On Friday, the stock fell below the rising channel for the first time since the March low. At the same time, it completed a bullish channel – bearish after the previous fall, but especially when that includes downward penetration of its channel, which has framed its incredible 91% rise from the bottom up.

The momentum-based RSI turned heads-up as it fell below its uptrend twice during the same period, even as the flag evolved. The most recent fall below the uptrend line, the third time, coincided with price, and is a hair's breadth from completing its own peak-trough trend.

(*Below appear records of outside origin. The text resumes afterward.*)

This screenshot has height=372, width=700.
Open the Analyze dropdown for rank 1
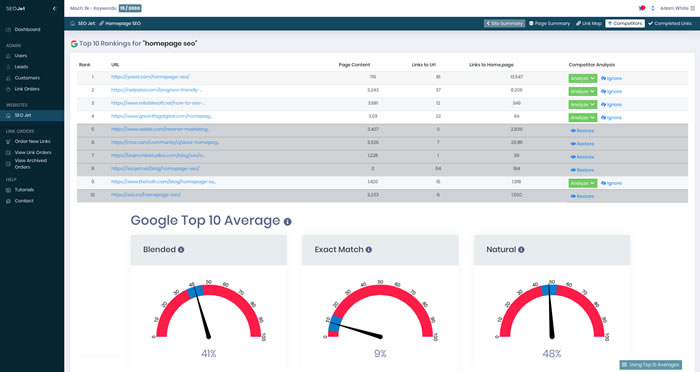(x=583, y=78)
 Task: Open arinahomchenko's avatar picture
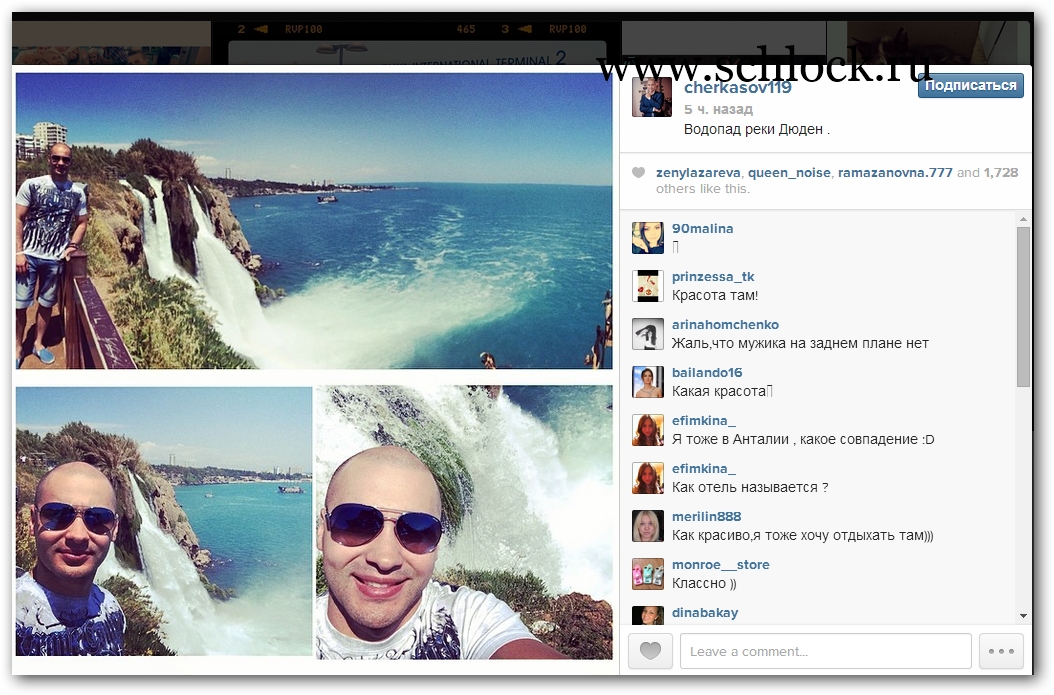click(647, 334)
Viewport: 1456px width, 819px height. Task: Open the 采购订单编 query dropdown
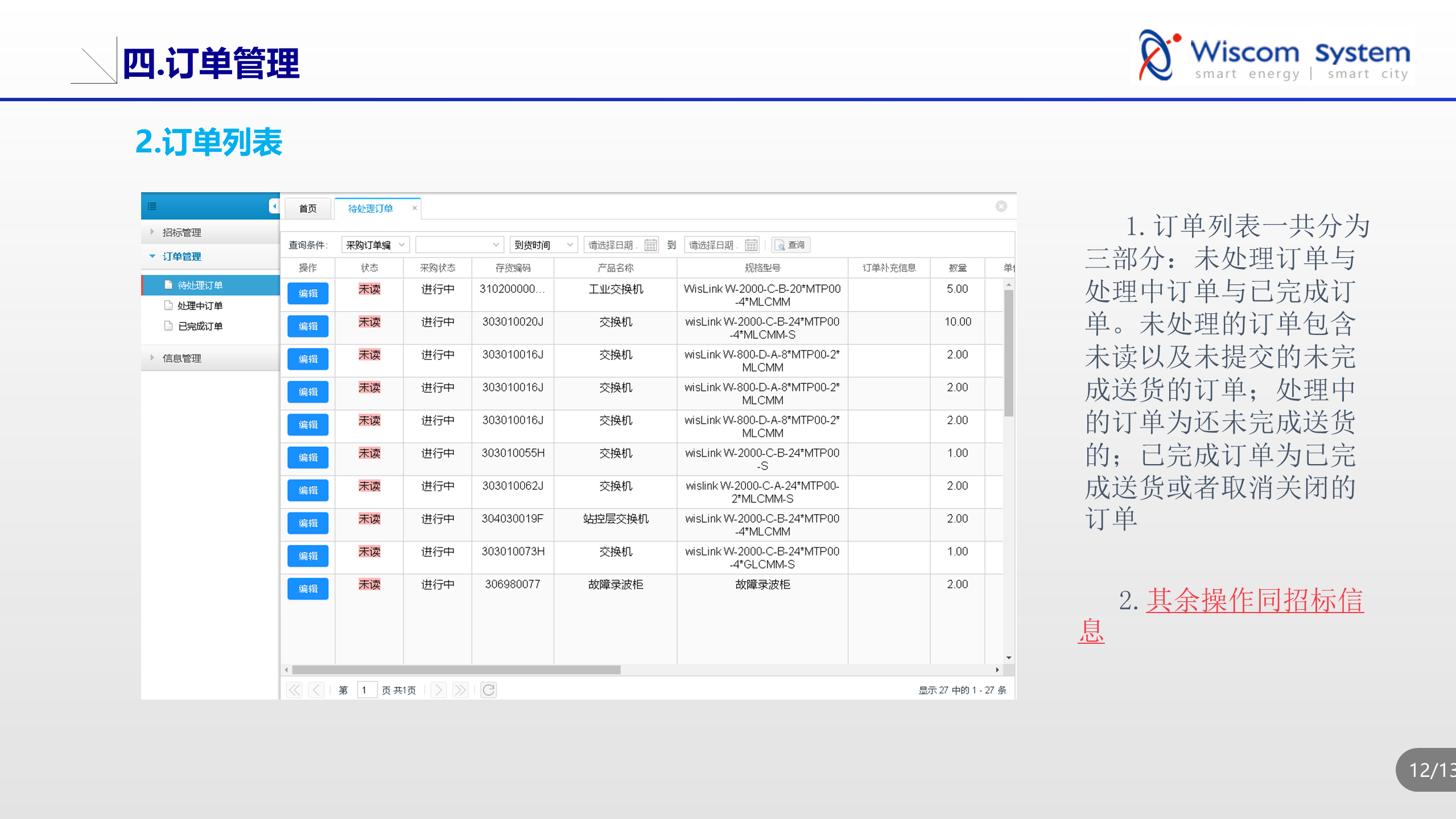point(375,245)
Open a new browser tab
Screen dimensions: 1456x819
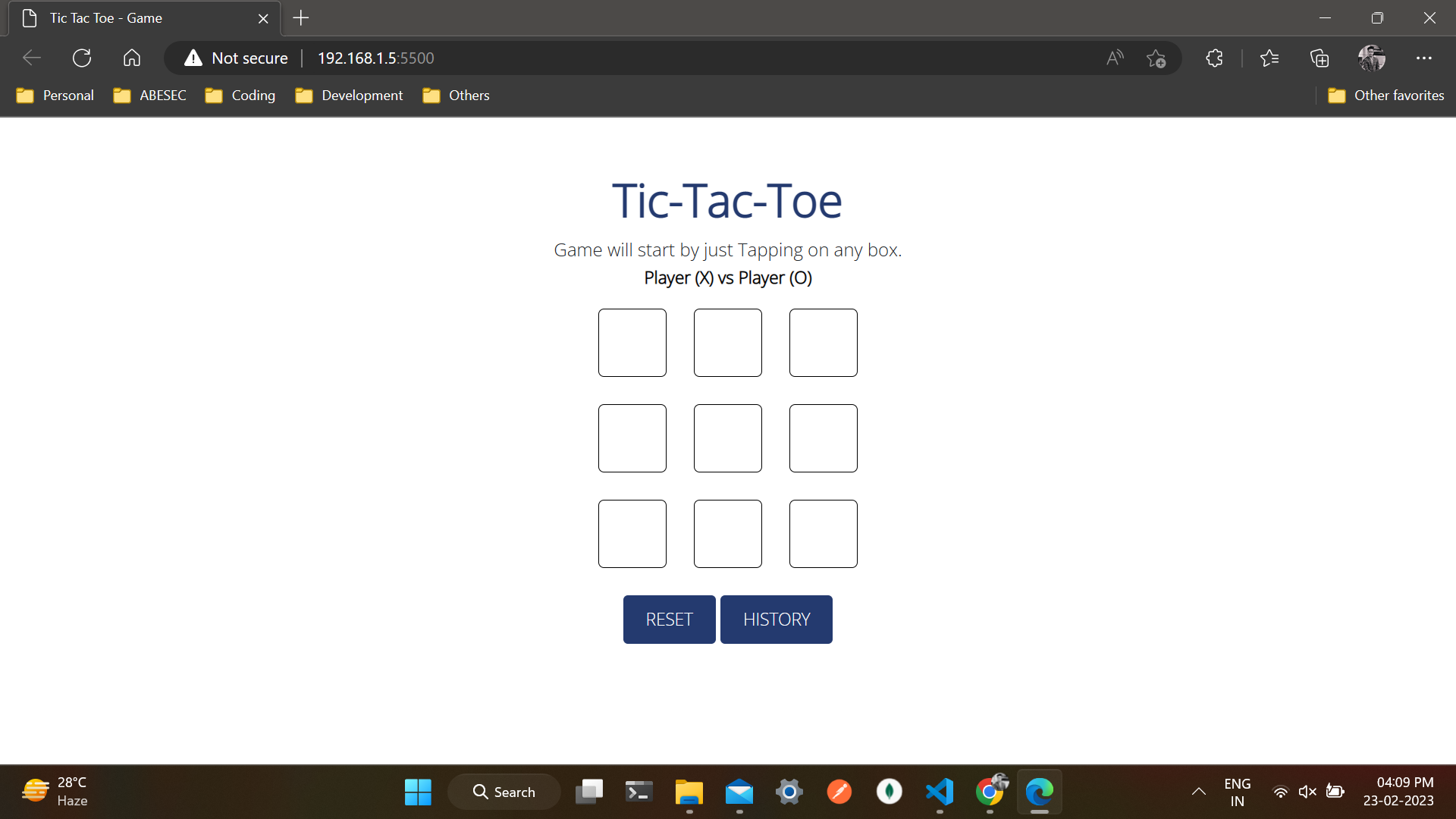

Beware of the suspected support area since the June 29 hammer. This broke the resistance that held stocks under pressure for two and a half months from April 16 to July 1. At worst, investors looking to recoup their bets by flipping their positions would support the price, along with those that are still high. on their breakout bet and return the stock to its uptrend. At best, it can dispel doom for a while.

Regardless, the USD 450 level is a position to be reckoned with and not a trifle. If the price falls below $ 438, it will have entered a bear market, down 20% from the high of $ 548.73 on July 10.

The moving averages underscore the major technical bottlenecks: the 50 DMA has been realigned with the channel bottom; the 100 DMA joined the supposed USD 450 support, and the 200 DMA is moving towards the USD 400 support. Join the long-term uptrend. The next big support would be the psychological, round dollar amount of $ 400 the February resistance that turned to support from April to June.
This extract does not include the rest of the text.